Even with prior knowledge of the MST3K style, this takes some getting used to.  The crew gets zapped into classic comics where they not only comment on the odd action and art — they are part of the comic itself.  Honestly, I did have some trouble at the start separating out the commentary from the actual dialogue happening in each panel. Once I got used to looking for the amazingly small circle that denotes “commentary,” the comic flowed a lot easier.  

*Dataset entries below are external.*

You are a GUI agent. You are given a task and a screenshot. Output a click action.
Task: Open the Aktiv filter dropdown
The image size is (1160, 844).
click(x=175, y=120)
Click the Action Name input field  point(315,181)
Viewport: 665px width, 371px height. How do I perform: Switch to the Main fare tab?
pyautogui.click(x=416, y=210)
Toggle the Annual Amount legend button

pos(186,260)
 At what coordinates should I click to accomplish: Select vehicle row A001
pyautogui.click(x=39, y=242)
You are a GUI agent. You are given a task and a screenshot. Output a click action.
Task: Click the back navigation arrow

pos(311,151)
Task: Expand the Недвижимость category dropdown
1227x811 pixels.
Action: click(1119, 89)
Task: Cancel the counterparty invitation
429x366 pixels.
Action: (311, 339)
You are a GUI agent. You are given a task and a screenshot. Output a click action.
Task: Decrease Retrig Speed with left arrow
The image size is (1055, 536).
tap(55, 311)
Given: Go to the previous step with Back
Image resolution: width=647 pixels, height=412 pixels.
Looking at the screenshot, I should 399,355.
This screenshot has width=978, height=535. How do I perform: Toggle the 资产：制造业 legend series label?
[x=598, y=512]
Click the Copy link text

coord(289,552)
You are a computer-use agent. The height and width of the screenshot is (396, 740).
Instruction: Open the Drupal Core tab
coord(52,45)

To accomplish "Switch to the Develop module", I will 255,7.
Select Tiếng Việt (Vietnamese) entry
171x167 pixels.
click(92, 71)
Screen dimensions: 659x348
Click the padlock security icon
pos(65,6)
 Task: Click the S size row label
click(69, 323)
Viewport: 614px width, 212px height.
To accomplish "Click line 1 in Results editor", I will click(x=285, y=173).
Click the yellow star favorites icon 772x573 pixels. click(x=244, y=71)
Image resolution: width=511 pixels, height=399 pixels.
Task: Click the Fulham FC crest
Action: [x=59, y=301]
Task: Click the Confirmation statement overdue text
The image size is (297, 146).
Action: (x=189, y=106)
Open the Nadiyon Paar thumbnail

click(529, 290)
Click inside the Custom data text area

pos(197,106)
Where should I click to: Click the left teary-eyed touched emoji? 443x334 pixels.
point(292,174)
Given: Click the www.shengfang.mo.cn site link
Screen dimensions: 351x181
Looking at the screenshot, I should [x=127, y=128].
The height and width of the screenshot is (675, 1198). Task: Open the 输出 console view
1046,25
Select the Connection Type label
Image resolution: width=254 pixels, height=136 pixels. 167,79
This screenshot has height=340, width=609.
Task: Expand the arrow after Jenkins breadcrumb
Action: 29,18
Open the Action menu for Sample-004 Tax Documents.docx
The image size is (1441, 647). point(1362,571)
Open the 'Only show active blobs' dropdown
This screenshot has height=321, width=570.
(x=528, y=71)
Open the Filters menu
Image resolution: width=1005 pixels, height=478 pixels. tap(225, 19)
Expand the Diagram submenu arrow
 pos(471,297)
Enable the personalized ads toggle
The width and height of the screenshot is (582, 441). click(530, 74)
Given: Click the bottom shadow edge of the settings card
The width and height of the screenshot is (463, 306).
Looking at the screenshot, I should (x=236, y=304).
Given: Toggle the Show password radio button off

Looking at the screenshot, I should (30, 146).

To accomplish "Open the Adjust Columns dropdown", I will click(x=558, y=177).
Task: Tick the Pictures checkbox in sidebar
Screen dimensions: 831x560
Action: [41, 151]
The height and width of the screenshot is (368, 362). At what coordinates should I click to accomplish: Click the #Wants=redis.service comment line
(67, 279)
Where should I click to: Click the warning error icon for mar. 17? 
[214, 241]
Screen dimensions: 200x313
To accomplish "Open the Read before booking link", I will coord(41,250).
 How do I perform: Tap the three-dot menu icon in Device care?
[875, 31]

Artist Mike Manly really captured the style of the old comics like “The Phantom,” “Mark Trail,” or a less racist “Mandrake the Magician.”  He was even able to replicate the strange inconsistencies that seemed to fill the artwork of the time period, as if editorial consistency were a phrase not yet invented.  Considering the whole issue is spent with Tom Servo caught in a strange, 1950s-era love triangle, I’m hopeful that future issues will, much like the TV show, branch out into different eras and genres while featuring the rest of the crew.  

All-in-all, this is a solid go at essentially a brand-new format, integrating the biting (and the not-so-biting) wit of MST3K into the four-color pages of a comic book.  Much like the show, long-term success for the format will depend on the writing and the innovation rather than relying on nostalgia and easy laughs.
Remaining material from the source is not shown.